» Your assignment
Because the material must be preserved as it stands, copy every line exactly.
+++ Listed entries +++
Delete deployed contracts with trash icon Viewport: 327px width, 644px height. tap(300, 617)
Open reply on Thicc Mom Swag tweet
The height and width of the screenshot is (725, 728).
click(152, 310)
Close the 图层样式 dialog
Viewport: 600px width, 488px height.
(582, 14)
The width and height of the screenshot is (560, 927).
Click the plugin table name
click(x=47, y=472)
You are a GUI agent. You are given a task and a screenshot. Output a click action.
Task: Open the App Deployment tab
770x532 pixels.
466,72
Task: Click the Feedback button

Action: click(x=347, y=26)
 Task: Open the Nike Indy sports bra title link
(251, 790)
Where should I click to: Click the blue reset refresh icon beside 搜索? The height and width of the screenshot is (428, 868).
+++
» Answer area
Delete deployed contracts with trash icon Viewport: 327px width, 644px height. tap(300, 617)
Open reply on Thicc Mom Swag tweet
The height and width of the screenshot is (725, 728).
click(152, 310)
Close the 图层样式 dialog
Viewport: 600px width, 488px height.
(582, 14)
The width and height of the screenshot is (560, 927).
Click the plugin table name
click(x=47, y=472)
You are a GUI agent. You are given a task and a screenshot. Output a click action.
Task: Open the App Deployment tab
770x532 pixels.
466,72
Task: Click the Feedback button

Action: click(x=347, y=26)
 Task: Open the Nike Indy sports bra title link
(251, 790)
Where should I click to: Click the blue reset refresh icon beside 搜索? The height and width of the screenshot is (428, 868).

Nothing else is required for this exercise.